Auch wenn Etienne Jornod die Corona-Krise bereits in die Vergangenheit legt („Wir hoffen, dass Sie, liebe Aktionärinnen und Aktionäre Ihrerseits gut durch die Krise gekommen sind …“) und von Kundenwachstum in der Schweiz wie auch in Deutschland in den kommenden Monaten spricht, so bleiben die Aussichten weiterhin zappenduster. Daran ändert auch die Tatsache nicht, dass man gemeinsam mit einem Zürcher Gastronomen-Duo im Herbst das Restaurant „NZZ am Bellevue“ eröffnen will oder ein neues digitales Angebot „NZZ Pro Global“ auf den Markt wirft, das der „Persönlich“-Leser Rudolf Penzinger treffend analysiert: „Das Angebot entspricht mehr der Notwendigkeit der NZZ, neue Finanzquellen zu erschliessen, als einem Bedürfnis der Leser nach zusätzlicher Information.“
Fazit
Die Frage lautet nicht, ob das Geschäftsjahr 2020 mit Gewinn oder Verlust abgeschlossen wird, sondern nur, wie hoch der Verlust ausfallen wird – so viel scheint bei den beiden Zürcher Medienhäusern klar zu sein. Sie tun sich aufgrund der andauernden Covid-19-Krise verständlicherweise schwer, weitere Prognosen über den Geschäftsverlauf abzugeben, auch wenn sie die Krise, wie Jornod im Halbjahresbericht, gerne in dunkle Vergangenheit bannen möchten.
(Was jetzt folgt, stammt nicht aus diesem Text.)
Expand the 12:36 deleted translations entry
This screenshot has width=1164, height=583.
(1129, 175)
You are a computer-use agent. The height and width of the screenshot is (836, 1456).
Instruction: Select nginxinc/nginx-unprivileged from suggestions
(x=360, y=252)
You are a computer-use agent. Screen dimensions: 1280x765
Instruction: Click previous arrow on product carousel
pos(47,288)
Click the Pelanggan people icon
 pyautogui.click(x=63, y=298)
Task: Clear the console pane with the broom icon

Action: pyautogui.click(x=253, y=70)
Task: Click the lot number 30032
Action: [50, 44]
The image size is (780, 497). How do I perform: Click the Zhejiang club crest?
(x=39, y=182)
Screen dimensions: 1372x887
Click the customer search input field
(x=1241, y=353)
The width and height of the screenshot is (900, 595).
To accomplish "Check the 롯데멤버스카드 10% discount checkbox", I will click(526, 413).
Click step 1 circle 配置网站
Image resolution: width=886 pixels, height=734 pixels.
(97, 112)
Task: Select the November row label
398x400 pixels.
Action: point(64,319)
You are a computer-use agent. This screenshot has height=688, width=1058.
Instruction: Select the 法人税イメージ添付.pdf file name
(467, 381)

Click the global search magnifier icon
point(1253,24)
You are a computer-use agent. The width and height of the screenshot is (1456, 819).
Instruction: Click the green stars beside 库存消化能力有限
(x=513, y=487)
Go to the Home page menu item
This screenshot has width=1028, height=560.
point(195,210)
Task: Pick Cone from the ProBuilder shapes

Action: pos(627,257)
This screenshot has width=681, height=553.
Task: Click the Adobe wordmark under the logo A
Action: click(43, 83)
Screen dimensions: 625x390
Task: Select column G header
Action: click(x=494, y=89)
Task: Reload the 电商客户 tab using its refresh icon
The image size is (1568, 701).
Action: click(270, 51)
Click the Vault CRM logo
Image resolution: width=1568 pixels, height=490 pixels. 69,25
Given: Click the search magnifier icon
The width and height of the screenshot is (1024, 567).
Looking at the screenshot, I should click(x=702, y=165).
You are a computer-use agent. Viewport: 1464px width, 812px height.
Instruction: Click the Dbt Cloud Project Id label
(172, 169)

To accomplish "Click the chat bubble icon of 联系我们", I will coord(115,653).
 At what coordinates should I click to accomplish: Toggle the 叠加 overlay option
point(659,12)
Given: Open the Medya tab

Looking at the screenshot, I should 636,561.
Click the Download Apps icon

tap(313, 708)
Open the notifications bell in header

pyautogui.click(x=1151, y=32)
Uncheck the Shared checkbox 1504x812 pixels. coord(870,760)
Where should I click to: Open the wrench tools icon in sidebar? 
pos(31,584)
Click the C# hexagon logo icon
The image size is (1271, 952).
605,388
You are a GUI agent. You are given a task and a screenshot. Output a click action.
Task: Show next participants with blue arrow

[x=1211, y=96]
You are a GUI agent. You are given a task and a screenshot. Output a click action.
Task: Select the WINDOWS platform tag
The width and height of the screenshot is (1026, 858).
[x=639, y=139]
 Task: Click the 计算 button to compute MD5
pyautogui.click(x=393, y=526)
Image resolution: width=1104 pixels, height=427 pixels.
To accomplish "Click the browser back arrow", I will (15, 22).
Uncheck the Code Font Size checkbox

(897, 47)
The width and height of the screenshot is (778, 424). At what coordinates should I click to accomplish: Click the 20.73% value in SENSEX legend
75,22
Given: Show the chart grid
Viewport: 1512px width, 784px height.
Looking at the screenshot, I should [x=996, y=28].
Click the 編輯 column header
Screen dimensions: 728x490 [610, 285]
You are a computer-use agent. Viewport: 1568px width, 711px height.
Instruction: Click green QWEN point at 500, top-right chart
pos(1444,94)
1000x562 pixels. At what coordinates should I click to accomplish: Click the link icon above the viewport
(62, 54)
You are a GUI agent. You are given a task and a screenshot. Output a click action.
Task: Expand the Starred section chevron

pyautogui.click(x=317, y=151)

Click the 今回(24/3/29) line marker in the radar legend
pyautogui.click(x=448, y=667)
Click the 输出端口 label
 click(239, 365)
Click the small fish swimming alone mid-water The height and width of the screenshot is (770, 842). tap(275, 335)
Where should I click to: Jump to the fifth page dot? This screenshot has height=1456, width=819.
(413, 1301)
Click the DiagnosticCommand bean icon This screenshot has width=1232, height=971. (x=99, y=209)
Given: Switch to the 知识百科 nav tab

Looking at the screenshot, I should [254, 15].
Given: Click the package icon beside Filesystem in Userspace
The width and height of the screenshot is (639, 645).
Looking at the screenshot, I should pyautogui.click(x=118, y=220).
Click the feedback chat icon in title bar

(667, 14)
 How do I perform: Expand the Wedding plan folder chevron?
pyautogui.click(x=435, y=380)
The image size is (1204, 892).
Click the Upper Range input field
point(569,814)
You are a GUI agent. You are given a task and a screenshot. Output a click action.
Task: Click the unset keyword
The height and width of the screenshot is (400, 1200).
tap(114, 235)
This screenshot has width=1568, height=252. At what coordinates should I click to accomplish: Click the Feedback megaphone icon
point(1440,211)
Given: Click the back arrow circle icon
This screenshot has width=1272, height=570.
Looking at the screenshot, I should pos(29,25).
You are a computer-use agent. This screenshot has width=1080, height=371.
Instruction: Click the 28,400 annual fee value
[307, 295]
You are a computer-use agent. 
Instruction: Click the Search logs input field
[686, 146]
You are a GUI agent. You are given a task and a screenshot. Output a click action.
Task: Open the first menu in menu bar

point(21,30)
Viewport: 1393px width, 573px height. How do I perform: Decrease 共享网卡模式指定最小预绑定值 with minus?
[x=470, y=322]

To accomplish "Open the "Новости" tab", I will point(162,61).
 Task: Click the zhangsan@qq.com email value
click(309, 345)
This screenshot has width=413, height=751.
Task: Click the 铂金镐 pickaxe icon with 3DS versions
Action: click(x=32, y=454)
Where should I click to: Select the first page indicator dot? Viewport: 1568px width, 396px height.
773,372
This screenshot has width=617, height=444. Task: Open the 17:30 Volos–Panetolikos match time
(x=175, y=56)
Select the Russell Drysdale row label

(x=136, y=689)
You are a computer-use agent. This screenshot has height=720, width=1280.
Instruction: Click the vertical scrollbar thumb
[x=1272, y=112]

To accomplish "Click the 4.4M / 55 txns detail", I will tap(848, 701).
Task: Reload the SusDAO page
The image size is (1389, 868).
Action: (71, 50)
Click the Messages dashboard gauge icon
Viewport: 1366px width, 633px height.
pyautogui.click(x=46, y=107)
Wir dürfen gespannt sein, wie schnell sich Häuser wie die TX Group oder die NZZ Mediengruppe zumindest von einem Teil ihrer gedruckten Erzeugnisse trennen werden. Wobei eine Reduktion der Bund-Anzahl und der Seiten wie bei der NZZ ein erster Schritt in diese Richtung ist. Noch schreckt man in Zürich wie auch an anderen Orten davor zurück, sich ganz auf eine digitale Verbreitung zu konzentrieren, aber – Nachtigall, ick hör dir trapsen – die beiden NZZ-Redakteure liegen sicher nicht falsch, wenn sie diese Vermutung bezogen auf „20 Minuten“ schon mal laut aussprechen.
Dabei werden auch die Aktionäre wohl ein Wort mitsprechen wollen. Denn seit Jahren müssen sie mit anschauen, wie der Kurs nur eine Richtung kennt: gen Süden. Vor allem bei der TX Group, deren Kurs an der SIX Swiss Exchange gerade mal noch bei einem Drittel gegenüber dem Allzeit-Hoch notiert.
Etwas besser sieht es bei der auf OTC-X der BEKB gelisteten NZZ Mediengruppe aus, wobei hier wesentlich weniger Handelsdynamik aufkommt, auch weil das Papier wohl bei vielen älteren Zürcher Goldküstenbewohnern mehr zum Inventar als zu einem Handelsgut gehört.